Mit innovativen Bautechniken wird der Neubau für Deutschlands größtes Freilichtmuseum CO2-neutral und zum Leuchtturmprojekt nachhaltigen Bauens.
Ein westfälisches Dorf im Wandel von Zeit und Kultur ist das LWL Freilichtmuseum in Detmold und mit seinen rund 120 historischen Gebäuden zugleich das größte seiner Art in Deutschland. Unter – oder besser vor – diesen Häusern soll demnächst noch ein Neubau hinzukommen, der in den kommenden Jahrzehnten und Jahrhunderten vermutlich selbst als Zeugnis der Baukultur der frühen 2020er bleiben wird. Diese heute noch zeitgenössische Ära wird dann hoffentlich als jene betrachtet werden, in der sich nachhaltiges Bauen endlich etablierte. Das neue „Tor“ zum Freilichtmuseum könnte hierfür jedenfalls gut herhalten. ACMS Architekten aus Wuppertal planen, das Gebäudeensemble als Leuchtturmprojekt nachhaltigen Bauens zu errichten, und streben unter anderem eine Zertifizierung mit DGNB Platin an.
Baugeschichte und innovative ökologische Baukultur vereint
Die Funktion des neuen Eingangs- und Ausstellungsgebäudes besteht in der „didaktischen Vermittlung bauökologischer Zusammenhänge im historischen Kontext des Freilichtmuseums“. Dabei soll es praktisch Baugeschichte und innovative ökologische Baukultur miteinander vereinen – ersteres als Ausstellungshülle, letzteres als erlebbares Anschauungsobjekt. Von den 5.000 Quadratmetern Bruttogeschossfläche sind etwa 900 Sonderausstellungen vorbehalten.
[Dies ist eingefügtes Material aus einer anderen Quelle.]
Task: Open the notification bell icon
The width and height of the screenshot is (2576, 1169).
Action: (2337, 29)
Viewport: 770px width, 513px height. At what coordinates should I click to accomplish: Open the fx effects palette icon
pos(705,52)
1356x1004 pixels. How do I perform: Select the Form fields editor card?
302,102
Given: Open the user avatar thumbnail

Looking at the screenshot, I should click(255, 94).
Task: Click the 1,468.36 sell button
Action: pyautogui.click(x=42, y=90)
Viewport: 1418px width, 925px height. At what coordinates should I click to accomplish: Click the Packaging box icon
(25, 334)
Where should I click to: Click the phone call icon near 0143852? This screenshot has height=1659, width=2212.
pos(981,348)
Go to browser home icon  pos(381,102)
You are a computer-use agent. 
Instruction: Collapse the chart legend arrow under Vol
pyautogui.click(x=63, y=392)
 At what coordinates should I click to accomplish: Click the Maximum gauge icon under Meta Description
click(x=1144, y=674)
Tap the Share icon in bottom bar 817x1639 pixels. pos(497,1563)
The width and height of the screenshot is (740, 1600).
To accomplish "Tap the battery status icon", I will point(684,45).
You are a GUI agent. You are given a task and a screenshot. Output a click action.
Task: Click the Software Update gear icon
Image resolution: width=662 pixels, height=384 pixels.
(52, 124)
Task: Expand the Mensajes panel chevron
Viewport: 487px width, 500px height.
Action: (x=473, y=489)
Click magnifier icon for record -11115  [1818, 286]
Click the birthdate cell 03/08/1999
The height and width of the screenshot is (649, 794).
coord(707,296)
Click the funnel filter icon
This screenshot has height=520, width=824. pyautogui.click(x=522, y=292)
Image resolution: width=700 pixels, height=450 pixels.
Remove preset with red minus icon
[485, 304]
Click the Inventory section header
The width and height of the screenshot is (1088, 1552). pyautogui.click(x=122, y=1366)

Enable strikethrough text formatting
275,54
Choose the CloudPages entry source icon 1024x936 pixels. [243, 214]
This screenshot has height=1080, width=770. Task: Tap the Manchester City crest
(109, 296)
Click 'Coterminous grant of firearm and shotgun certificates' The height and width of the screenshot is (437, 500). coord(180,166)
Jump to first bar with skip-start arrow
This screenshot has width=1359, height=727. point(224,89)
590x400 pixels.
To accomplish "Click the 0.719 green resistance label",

Ganzheitlich nachhaltiges Konzept
Das ganzheitlich nachhaltige Konzept des Ensembles sieht unter anderem eine kreislaufgerechte Verwendung von nachwachsenden oder recycelten Rohstoffen wie etwa Holz, Lehm oder Stroh sowie eine intelligente Gebäudestruktur und -konstruktion vor. Diese Bestandteile des Nachhaltigkeitskonzepts sind so optimiert, dass die anlagentechnische Unterstützung, die Museen häufig ressourcen- und emissionsintensiv macht, deutlich minimiert wird, ohne dabei den klimatisch-konservatorischen Standard einzuschränken. Der Energiebedarf der drei Baukörper soll komplett durch regenerative Energiequellen gedeckt werden.
Neutrale CO2-Bilanz
Zahlreiche weitere Maßnahmen – insbesondere die Verwendung emissionsarmer und recycelbarer Baustoffe – sollen dazu beitragen, dass der Neubau eine neutrale CO2-Bilanz über seinen Lebenszyklus aufweist. Hierzu zählen etwa tragende Stampflehmwände (mit Ressourcenverfügbarkeit aus der Baugrube), leim- und stahlfrei verbundene, wiederverwendbare Vollholzlamellenträger, CO2-reduzierte Betonrezepturen sowie eine Regenwassernutzung für das Brauchwasser sowie die Gebäudekühlung. Ebenso werden die Gebäude über eine passive Zuluft-Temperierung durch Erdkanäle und adiabate Kühlung, geothermisch gespeiste Bauteilaktivierung, eine Stromversorgung der Wärmepumpen über eine 350 kWp starke Photovoltaikanlage sowie ein KI-gestütztes selbstoptimierendes Energiemanagement verfügen.
Vorzeige- und Modellprojekt
Der Museumsneubau, übrigens mit ALLPLAN geplant, ist nicht nur ein Vorzeige-, sondern auch ein Modellprojekt. Die Planung zur Entwicklung der innovativen Bautechniken wird von dem Forschungsvorhaben ECOSIGHTS der Technischen Hochschule Ostwestfalen-Lippe, der Hochschule Bochum, der VHT Darmstadt und Weiteren begleitet. Im Rahmen des Forschungsprojekts werden „architektonische und bauklimatische Maßnahmen zum Bau und Betrieb nachhaltiger Museen“ entwickelt. Der innovative Ansatz im Speziellen und das Bauvorhaben im Allgemeinen erhalten mitunter Förderungen durch die Deutsche Bundesstiftung Umwelt, die Städtebau- und Kulturförderung sowie durch die REGIONALE 2022 („UrbanLand“).